Wednesday, February 25, 2015

Releasing the Darkness

I subscribe to a website called "The Daily OM".  Every day I receive an inspirational message from them, and every once in a while I receive one that is truly exceptional.  Today I received one of those, and I would like to share it with you.  The title of this particular message is "Relating to the Negative: The Danger of Repression".  Out of respect for copyright, the link for the full message is here.

It opens this way:

"For the last several years, there has been a lot of focus on the power of positive thinking.
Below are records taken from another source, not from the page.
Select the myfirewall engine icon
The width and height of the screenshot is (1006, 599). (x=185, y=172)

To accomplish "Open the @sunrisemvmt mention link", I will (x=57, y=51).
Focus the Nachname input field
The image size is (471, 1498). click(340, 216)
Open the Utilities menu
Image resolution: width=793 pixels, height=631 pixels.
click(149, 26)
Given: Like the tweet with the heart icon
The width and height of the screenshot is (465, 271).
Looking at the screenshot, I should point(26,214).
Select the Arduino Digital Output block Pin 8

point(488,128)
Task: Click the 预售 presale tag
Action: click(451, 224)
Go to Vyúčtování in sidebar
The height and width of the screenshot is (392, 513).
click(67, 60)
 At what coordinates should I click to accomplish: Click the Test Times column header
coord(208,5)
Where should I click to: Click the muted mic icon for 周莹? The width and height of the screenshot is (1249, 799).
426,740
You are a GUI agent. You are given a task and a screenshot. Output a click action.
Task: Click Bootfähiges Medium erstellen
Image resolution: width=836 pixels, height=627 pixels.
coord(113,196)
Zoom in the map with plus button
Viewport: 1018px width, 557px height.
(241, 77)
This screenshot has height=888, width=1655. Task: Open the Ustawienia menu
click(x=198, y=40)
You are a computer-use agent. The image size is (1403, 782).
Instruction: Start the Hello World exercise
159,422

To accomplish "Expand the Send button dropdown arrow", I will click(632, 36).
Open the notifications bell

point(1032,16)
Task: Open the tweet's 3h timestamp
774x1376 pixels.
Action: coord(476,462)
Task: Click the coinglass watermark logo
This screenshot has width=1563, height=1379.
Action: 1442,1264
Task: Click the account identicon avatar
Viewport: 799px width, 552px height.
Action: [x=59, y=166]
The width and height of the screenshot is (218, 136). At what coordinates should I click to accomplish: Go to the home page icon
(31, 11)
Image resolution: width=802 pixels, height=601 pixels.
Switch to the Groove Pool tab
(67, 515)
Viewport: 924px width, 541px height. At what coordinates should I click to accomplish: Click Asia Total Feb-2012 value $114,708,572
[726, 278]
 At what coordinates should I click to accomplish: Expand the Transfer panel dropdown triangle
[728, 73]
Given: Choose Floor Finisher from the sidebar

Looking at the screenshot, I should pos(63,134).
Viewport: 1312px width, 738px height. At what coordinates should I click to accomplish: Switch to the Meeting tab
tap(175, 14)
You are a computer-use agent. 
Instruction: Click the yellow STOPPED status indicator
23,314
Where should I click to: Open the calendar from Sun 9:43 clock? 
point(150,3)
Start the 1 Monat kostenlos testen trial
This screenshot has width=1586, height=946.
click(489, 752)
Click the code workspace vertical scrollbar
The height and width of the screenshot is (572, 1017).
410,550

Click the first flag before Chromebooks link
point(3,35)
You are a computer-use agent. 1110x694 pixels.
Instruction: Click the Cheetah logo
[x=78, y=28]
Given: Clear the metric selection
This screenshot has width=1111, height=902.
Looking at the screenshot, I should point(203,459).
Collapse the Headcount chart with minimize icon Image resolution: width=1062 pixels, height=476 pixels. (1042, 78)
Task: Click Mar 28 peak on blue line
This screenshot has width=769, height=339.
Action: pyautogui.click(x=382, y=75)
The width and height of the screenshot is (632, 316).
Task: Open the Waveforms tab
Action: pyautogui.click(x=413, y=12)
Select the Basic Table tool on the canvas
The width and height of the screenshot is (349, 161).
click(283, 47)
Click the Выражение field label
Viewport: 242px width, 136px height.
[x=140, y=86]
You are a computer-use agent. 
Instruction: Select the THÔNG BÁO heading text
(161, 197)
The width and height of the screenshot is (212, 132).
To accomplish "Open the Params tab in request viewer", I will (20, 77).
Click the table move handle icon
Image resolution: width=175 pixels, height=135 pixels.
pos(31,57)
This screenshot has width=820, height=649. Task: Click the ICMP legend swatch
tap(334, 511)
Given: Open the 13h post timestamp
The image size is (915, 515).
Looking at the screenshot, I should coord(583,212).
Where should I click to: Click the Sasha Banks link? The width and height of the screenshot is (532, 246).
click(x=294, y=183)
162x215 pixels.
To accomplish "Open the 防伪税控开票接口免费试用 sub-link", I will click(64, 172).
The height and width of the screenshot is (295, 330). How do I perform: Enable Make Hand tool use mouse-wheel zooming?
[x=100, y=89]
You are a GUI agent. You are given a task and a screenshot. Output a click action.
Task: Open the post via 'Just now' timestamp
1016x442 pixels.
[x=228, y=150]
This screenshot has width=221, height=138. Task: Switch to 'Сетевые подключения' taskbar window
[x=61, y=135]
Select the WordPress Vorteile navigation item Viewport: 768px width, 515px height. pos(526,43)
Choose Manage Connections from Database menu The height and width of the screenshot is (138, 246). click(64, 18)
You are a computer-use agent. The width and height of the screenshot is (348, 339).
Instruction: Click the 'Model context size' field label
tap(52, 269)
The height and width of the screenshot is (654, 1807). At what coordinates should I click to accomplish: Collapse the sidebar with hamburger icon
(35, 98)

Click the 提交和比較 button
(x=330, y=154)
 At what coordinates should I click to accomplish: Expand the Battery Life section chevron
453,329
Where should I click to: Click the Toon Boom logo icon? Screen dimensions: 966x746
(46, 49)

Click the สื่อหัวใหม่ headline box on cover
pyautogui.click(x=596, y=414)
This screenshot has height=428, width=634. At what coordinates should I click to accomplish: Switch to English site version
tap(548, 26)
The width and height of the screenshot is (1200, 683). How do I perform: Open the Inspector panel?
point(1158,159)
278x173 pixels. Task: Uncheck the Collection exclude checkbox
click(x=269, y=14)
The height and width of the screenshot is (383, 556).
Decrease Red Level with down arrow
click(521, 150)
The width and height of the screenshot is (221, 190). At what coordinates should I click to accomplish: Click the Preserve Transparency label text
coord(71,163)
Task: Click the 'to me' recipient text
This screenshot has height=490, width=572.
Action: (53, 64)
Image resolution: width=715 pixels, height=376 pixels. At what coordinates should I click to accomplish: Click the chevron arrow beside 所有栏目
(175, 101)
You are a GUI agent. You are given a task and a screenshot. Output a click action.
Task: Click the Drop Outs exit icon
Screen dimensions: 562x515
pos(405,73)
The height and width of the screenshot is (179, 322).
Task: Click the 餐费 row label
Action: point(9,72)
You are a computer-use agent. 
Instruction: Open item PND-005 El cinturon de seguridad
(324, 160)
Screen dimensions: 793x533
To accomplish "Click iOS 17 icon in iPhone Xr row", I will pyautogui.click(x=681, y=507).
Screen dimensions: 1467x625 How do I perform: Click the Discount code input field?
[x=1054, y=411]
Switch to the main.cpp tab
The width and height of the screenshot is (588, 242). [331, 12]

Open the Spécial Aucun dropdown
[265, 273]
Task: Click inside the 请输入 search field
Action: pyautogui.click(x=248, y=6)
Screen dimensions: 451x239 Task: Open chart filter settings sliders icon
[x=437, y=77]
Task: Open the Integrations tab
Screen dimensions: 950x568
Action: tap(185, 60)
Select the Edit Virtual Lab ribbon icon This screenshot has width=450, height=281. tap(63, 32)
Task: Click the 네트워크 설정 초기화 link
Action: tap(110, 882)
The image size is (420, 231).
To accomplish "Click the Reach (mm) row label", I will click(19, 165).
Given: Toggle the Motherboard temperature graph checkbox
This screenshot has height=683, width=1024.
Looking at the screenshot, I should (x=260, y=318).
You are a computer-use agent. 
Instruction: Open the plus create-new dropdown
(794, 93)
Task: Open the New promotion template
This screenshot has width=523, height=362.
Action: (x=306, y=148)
Many people have come to misinterpret this wisdom to mean that it is not okay to have a bad mood or a negative thought or feeling."

This is more or less the way I was raised, that it's better to be positive, and of course, that IS a good thing.  However, I interpreted it to mean that I should never get angry, never be negative, and never express my negativity, especially if it would make someone else feel bad.  That is NOT a good thing; it wasn't then, and it isn't now.  Unfortunately, a lot of people try to live this way.

What I believe, and what this message tells me, is that it's okay (REALLY okay!) to have negative feelings and bad days, to feel anger, sadness, and all that stuff that so many of us are taught is wrong or dangerous to have in our lives.  Without the negative, we would never know what it is to feel happiness or positive feelings, because we would always feel the same.  Where's the fun in that???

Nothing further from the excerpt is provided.